#### TASK REQUIREMENTS
Below are records with pictures. Transcribe exactly, and only, the lines from the line with "Notwendige Cookies erlauben" to the line with "începi! 🤔 (124, 1336)", both ends included, but not the pictures.

━━━━━━━━━━━━━━━━

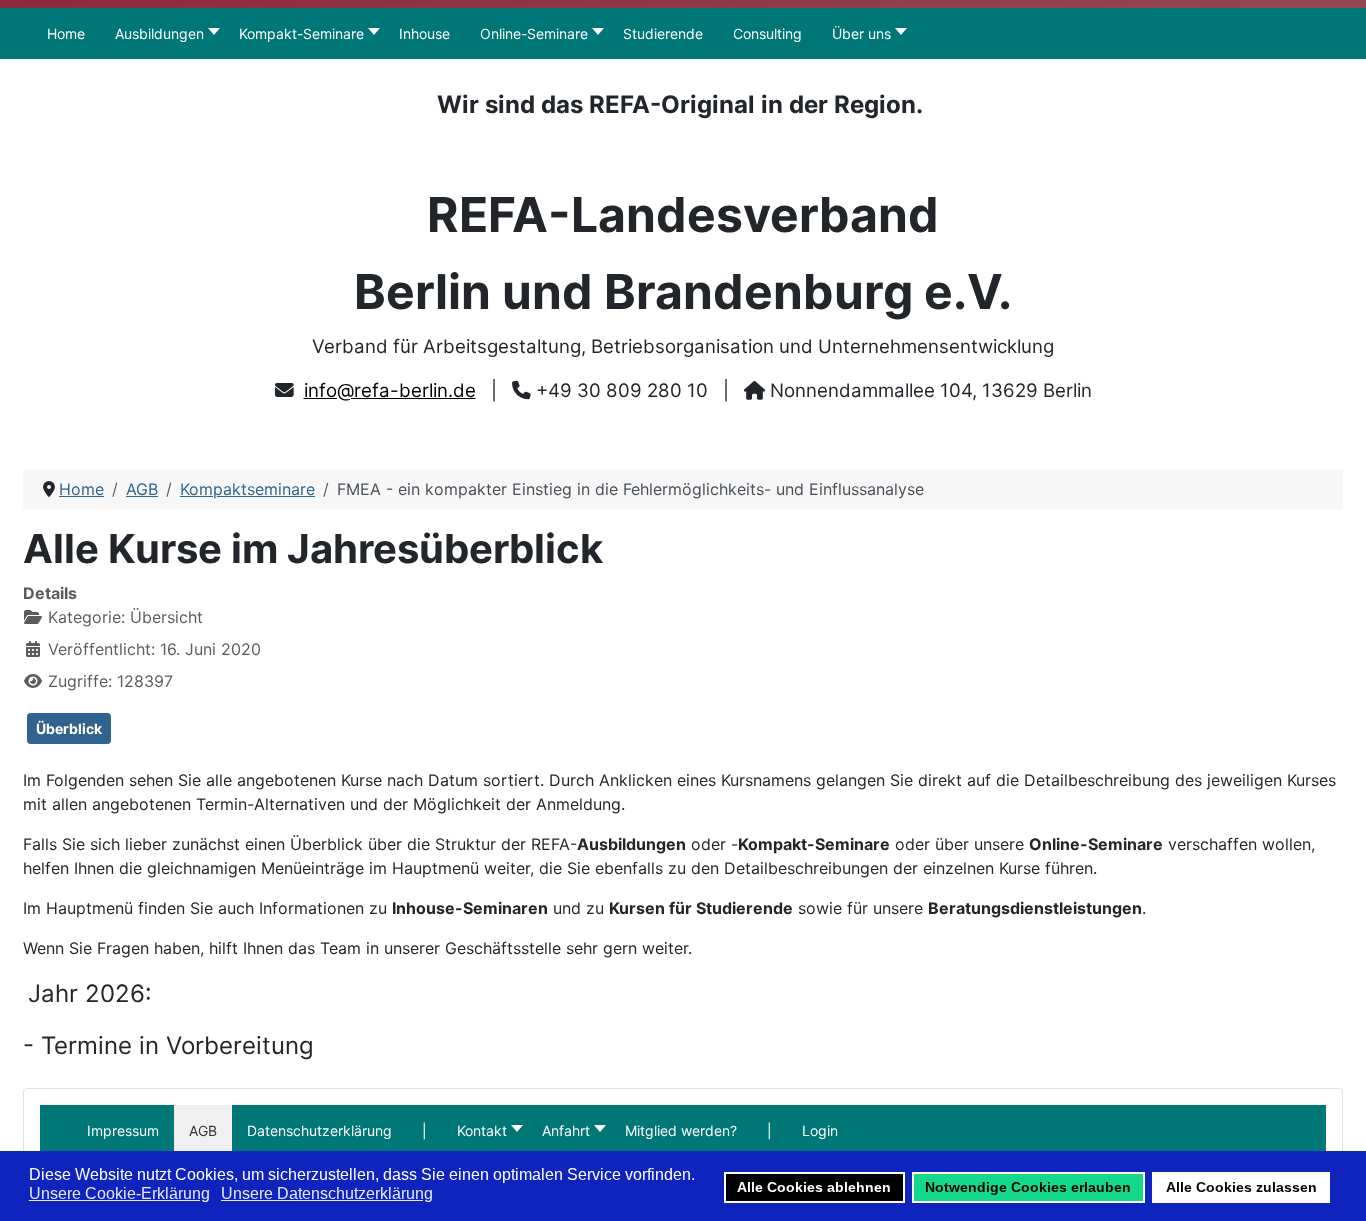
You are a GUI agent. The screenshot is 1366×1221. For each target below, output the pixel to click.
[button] (424, 1130)
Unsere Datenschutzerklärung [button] (327, 1193)
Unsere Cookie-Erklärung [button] (119, 1193)
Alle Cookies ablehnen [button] (814, 1187)
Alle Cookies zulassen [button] (1241, 1187)
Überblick (69, 728)
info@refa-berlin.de (390, 390)
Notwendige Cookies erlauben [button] (1028, 1187)
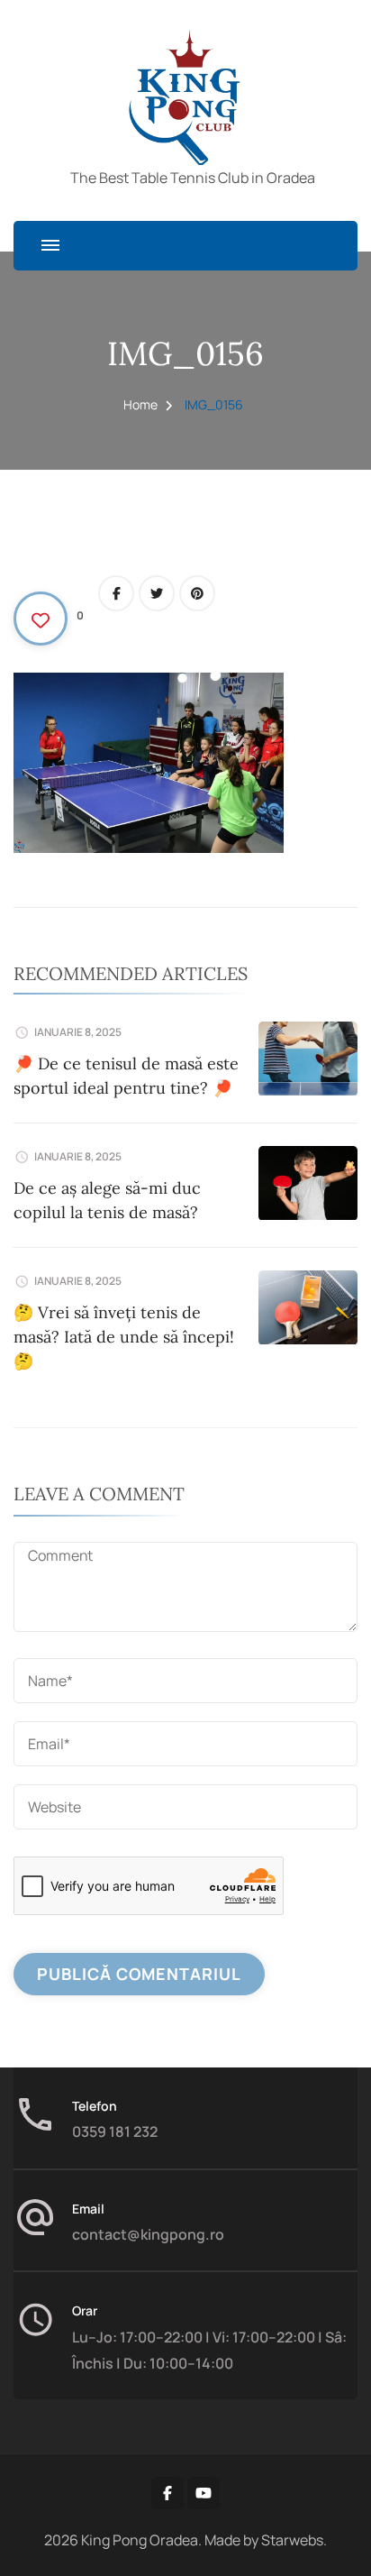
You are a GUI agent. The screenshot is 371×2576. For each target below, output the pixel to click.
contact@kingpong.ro (148, 2234)
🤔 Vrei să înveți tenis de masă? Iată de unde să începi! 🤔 (124, 1336)
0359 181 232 (115, 2131)
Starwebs (292, 2540)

━━━━━━━━━━━━━━━━

#### SOLUTION FOR THIS PROBLEM
Notwendige Cookies erlauben [button] (1028, 1187)
You are a GUI agent. The screenshot is 371×2576. For each target below, output the pixel to click.
contact@kingpong.ro (148, 2234)
🤔 Vrei să înveți tenis de masă? Iată de unde să începi! 🤔 (124, 1336)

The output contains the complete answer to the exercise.